Fe, eternidad y evangelización
El padre franciscano reitera que “una fe renovada en la eternidad no nos sirve sólo para la evangelización, es decir, para que el anuncio que hay que hacer a los demás; nos sirve, antes todavía, para imprimir un nuevo impulso a nuestro camino de santificación. Su primer fruto es hacernos libres, no apegarnos a las cosas que pasan: aumentar el propio patrimonio o el propio prestigio”.
Sin embargo, advierte que “el enfriamiento de la idea de eternidad actúa sobre los creyentes, disminuyendo en ellos la capacidad de afrontar con valentía el sufrimiento y las pruebas de la vida. Debemos redescubrir parte de la fe de san Bernardo y de san Ignacio de Loyola. En toda situación y ante cada obstáculo, se decían a sí mismos: ‘Quid hoc ad aeternitatem?’, ¿qué es esto frente a la eternidad?”.
A lo anterior incluye el aviso de que “cuando perdemos la medida de todo lo que es la eternidad, las cosas y los sufrimientos terrenales arrojan fácilmente nuestra alma a tierra. Todo nos parece demasiado pesado, excesivo”. A esto incorpora la idea siguiente idea: “Muchos preguntan: ‘¿En qué consistirá la vida eterna y qué haremos todo el tiempo en el cielo?’. La respuesta está en las palabras apofáticas del apóstol que acabamos de oír: ‘Ni el ojo vio, ni el oído oyó, ni el hombre puede pensar lo que Dios ha preparado para los que lo aman’”.

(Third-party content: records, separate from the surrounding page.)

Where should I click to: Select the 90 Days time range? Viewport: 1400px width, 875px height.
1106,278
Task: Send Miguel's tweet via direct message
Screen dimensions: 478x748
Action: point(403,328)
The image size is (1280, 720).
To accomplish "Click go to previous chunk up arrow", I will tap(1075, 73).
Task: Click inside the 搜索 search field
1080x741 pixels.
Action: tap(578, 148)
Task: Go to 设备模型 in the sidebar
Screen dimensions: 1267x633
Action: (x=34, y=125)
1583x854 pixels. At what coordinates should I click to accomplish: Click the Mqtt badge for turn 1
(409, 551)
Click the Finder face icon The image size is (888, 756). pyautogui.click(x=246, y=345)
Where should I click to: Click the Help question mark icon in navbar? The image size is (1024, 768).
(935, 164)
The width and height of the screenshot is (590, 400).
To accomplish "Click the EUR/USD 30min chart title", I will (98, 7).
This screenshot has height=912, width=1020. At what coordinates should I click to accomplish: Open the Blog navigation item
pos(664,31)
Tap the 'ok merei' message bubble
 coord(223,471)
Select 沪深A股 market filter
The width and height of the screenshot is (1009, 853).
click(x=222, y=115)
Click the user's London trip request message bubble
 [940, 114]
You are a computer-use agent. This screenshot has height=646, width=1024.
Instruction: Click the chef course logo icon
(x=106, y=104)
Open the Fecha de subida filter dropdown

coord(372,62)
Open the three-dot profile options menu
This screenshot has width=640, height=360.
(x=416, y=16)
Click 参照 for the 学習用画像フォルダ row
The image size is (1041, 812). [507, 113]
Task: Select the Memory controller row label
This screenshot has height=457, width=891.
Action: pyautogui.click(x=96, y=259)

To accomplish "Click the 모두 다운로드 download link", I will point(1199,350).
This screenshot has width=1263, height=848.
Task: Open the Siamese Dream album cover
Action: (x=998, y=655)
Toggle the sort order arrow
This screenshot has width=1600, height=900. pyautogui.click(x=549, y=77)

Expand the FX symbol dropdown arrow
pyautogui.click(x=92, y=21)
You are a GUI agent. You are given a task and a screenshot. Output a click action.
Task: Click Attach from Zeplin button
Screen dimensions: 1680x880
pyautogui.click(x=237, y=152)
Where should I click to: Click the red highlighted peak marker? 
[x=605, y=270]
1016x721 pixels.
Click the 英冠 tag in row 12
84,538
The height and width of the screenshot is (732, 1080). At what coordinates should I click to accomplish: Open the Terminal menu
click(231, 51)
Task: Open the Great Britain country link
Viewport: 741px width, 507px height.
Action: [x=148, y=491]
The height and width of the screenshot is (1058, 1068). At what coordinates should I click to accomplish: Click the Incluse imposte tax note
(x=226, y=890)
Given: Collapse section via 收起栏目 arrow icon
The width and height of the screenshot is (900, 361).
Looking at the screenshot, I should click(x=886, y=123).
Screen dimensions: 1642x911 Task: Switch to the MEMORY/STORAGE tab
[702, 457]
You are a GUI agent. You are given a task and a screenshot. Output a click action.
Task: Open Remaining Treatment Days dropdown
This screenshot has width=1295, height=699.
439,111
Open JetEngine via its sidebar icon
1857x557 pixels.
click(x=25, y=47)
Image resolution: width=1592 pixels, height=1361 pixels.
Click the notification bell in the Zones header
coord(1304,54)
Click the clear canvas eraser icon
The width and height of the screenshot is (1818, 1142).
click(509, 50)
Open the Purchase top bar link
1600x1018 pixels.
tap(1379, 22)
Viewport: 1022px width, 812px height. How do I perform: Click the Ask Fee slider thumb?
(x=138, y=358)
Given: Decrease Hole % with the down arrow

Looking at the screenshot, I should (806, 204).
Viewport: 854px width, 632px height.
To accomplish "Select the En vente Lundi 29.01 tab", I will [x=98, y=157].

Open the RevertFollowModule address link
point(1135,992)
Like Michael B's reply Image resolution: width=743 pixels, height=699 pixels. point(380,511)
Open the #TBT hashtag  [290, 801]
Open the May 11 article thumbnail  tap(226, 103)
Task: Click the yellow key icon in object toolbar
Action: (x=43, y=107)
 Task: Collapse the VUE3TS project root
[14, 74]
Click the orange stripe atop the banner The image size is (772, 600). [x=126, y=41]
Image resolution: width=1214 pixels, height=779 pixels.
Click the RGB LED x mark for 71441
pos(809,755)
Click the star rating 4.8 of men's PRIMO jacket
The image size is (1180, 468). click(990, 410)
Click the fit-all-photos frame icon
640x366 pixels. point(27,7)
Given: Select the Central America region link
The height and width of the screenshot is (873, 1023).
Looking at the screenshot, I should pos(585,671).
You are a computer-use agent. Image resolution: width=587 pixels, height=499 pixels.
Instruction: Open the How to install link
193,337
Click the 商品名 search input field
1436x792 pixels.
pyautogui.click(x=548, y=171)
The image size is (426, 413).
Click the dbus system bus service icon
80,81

Eternidad, esperanza y presencia
El sacerdote italiano comenta que para el creyente, la eternidad no es solo una esperanza, sino también una presencia y una experiencia: En Cristo, “’la vida eterna que estaba junto al Padre se hizo visible’. Nosotros, dice Juan, ‘la hemos oído y visto con nuestros propios ojos, contemplado y tocado’”.
Esta presencia de la eternidad en el tiempo se llama Espíritu Santo, confirma el purpurado, se le define como “las arras de nuestra herencia”, y se nos ha dado porque, habiendo recibido las primicias, anhelamos la plenitud.
Refiriéndose a las acusaciones contra la vida eterna, según las cuales, la expectativa de la eternidad distrae del compromiso con la tierra y del cuidado de la creación, el Cardenal recuerda que “antes de que las sociedades modernas asumieran la tarea de promover la salud y la cultura, de mejorar el cultivo de la tierra y las condiciones de vida del pueblo, ¿quién ha llevado a cabo estas tareas más y mejor que ellos, los monjes en primera línea, que vivían de fe en la vida eterna?”.
Cantalamessa rememora el Cántico de las Criaturas de san Francisco de Asís, que lejos de alejar a los seres humanos de su acción y compromiso en el mundo, lo confirma y dice del santo fundador: “El pensamiento de la vida eterna no le había inspirado despreciar este mundo y las criaturas, sino un entusiasmo y gratitud aún mayores por ellos y había hecho que el dolor actual fuera más llevadero para él”.
El predicador de la Casa Pontificia concluye ilustrando que “nuestra meditación hoy sobre la eternidad ciertamente no nos exime de experimentar con todos los demás habitantes de la tierra la dureza de la prueba que estamos experimentando; sin embargo, al menos debería ayudarnos a los creyentes a no sentirnos abrumados por ella y a ser capaces de infundir valor y esperanza incluso en aquellos que no tienen el consuelo de la fe”.